Any trip that has meaning enjoys some of the qualities of a retreat: you step back a little from the world you know, walk out of what you too easily call your regular life, and look around, astonished.

Jim Harrison, the great maverick poet and chronicler of the wild, has written that whenever he feels himself slipping into the deadness of routine, his eyelids growing heavy, he gets into a car and drives to some small-town motel for a few days, to recover his love of bars and the human form, and the immensities of the American landscape. Ishmael begins his story in Moby Dick by confiding, “Whenever I find myself growing grim about the mouth; whenever it is a damp, drizzly November in my soul…I account it high time to get to sea as soon as I can.”

Travel and Mindfulness

I find that I use travel as a similar kind of training in mindfulness. As soon as I’m on the road, my eyes are open—and with them, my heart—life has real stakes and somehow I am far enough from the illusion of a life of my own to try to find a kinder way of moving through the world.

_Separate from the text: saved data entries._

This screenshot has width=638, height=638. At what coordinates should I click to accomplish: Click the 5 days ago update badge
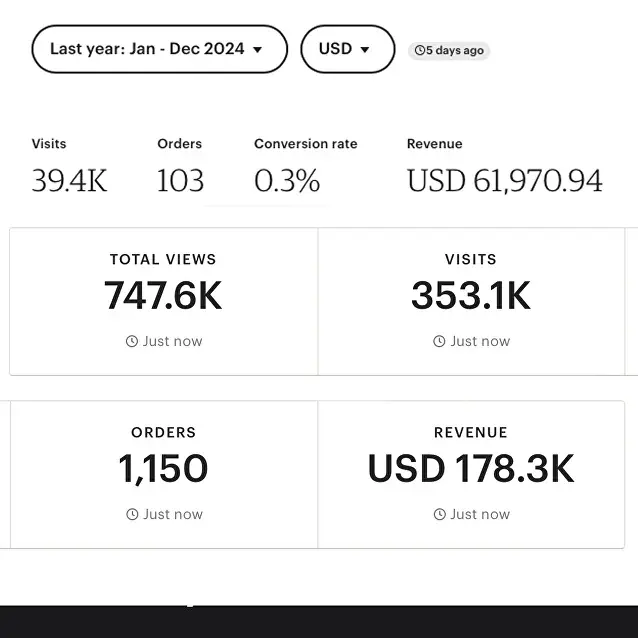coord(449,51)
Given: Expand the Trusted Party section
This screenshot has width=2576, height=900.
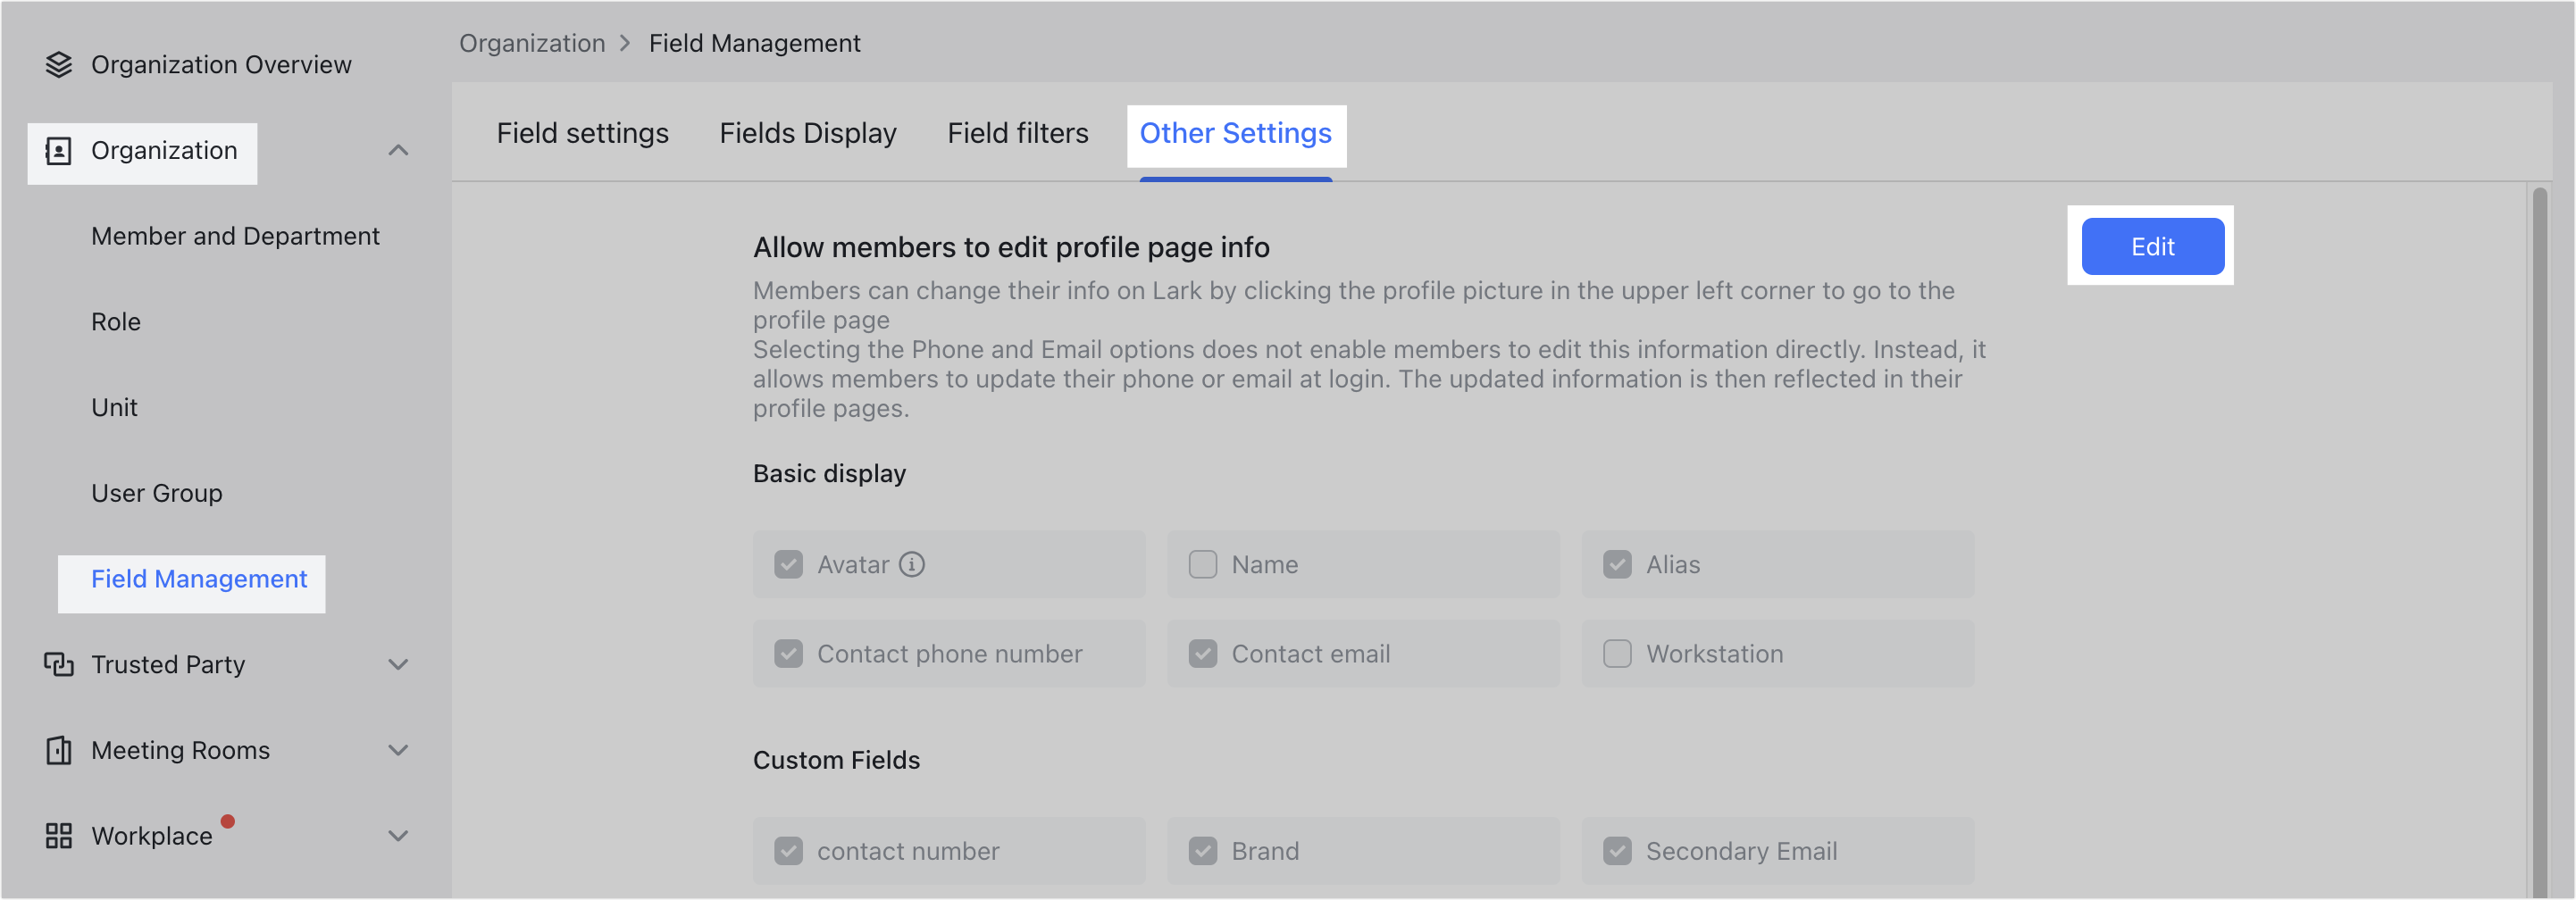Looking at the screenshot, I should (x=398, y=664).
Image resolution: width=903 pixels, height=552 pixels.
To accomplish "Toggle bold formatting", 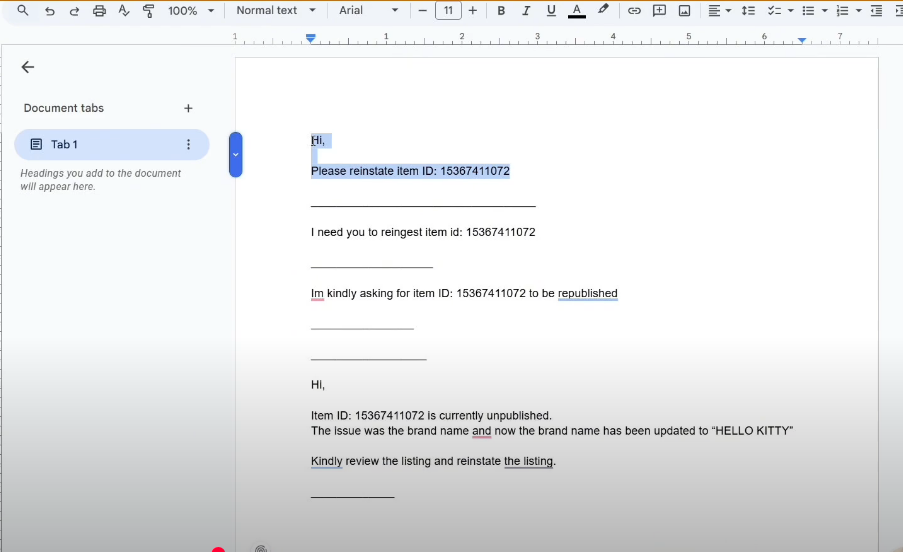I will pyautogui.click(x=501, y=11).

With the blinkers gone and the markers uncertain, I get confronted every hour with a riddle of right action or a stab to the heart. A child comes up to me in a Haitian street, hand extended, his eyes a plaintive search: what is the right thing to do? I can’t hide behind the flimsy structures of my life. I stumble into a movie house in Beirut, and somehow watching The Human Stain affects me with an intensity that it would never find in the more populated, distracted busy streets of home. My résumé, my contacts, are not going to get me anywhere in the wastelands around LAX; I have to find what’s human in the midst of what seems utterly impersonal.

Only by stepping backstage can I begin to have a sense of what is real and what is not.

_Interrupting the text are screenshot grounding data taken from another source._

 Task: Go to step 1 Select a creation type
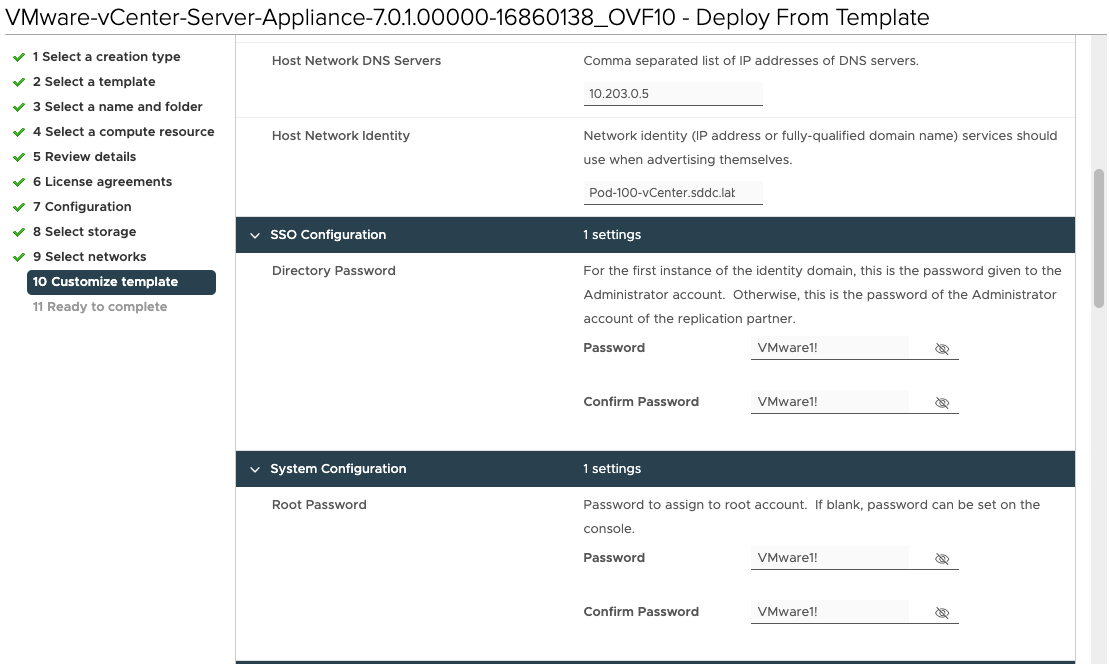coord(106,57)
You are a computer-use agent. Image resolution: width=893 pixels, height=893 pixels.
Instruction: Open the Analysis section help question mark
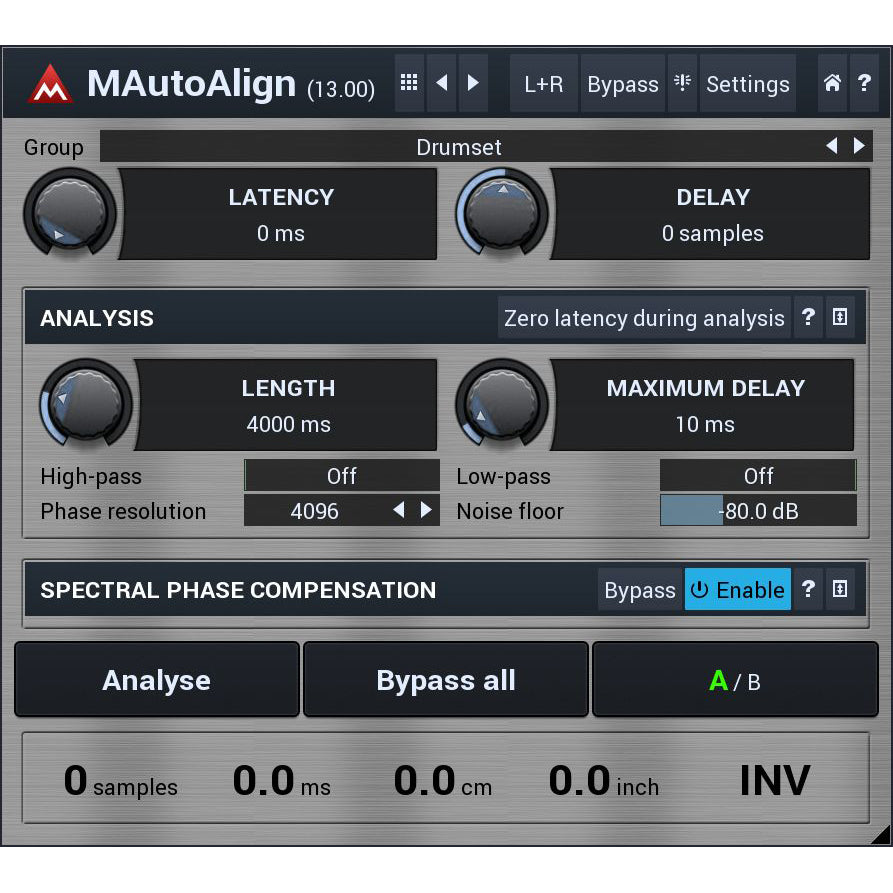point(809,317)
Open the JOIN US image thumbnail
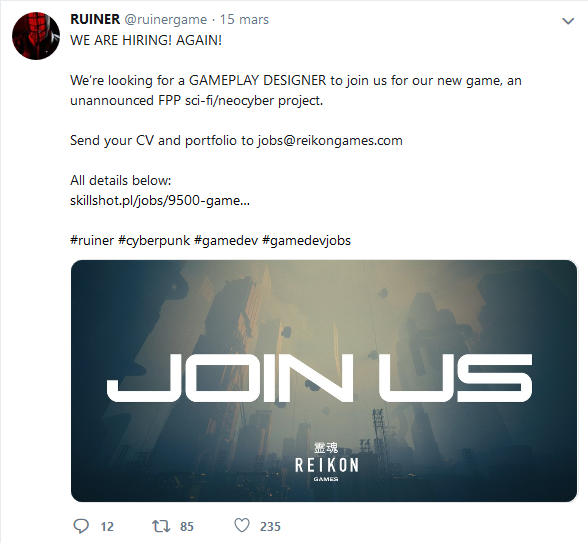This screenshot has width=588, height=543. coord(324,381)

More than 70 times over the past 21 years, I’ve gone on actual retreats, moving away from home to inhabit real stillness. No other adventure I’ve experienced can compare with silence for reminding me of what’s impossible to argue away, and bringing to light the larger picture in the canvas in which we’re so often lost. The essential things in my life rise to the top, as everything buoyant does when held underwater. After a few days of stillness, I know incontestably what I care about and what I should do with my life, in part because there’s no “I” in the sentence. Only by stepping backstage can I begin to have a sense of what is real and what is not.

But travel, even to a less composed and collected place, can have the same effect, if it’s approached in a clarifying light. We travel, as writers from Proust to Henry Miller have noticed, not in search of new sights but new eyes. And with new eyes even the oldest things come to life.

Shifting Your Perspective

Travel is about being moved, and if we are moved far enough from the easy ways in which we define ourselves, we can live more comfortably with uncertainty and surrender. I stepped into the Potala Palace in Lhasa in 1985 and, very quickly, I felt myself to be not just on the “Rooftop of the World,” but on the rooftop of my being. Perhaps it was the high, thin air, the shocking clarity of the cobalt skies, the combined effects of culture shock and jet lag. But suddenly I was seeing things as from a high mountaintop, with fewer agendas and obscurations than usual, as if being reminded of the lens I carry round with me all the time but so often ignore.

Travel is an exercise in perception, a way of shifting your perspectives. The hope is always that you will have less and less to distract you, even if life presents more and more that confounds you. It’s not a matter of finding answers, in short, but of clarifying the questions—and then finding the courage to live with them. The traveler quickly learns that uncertainty is his home and impermanence his most loyal companion. The layover that is so excruciating for one wayfarer can bring to another sanctuary, a way of gathering thoughts (the better to let them go). And nowhere is uninteresting to an eye that’s wide awake. It was an overnight stay at Narita airport, of all places, and a three-hour trip into the small town near Tokyo’s airport, and its pilgrims’ temple, that prompted me to decide to move to Japan 25 years ago.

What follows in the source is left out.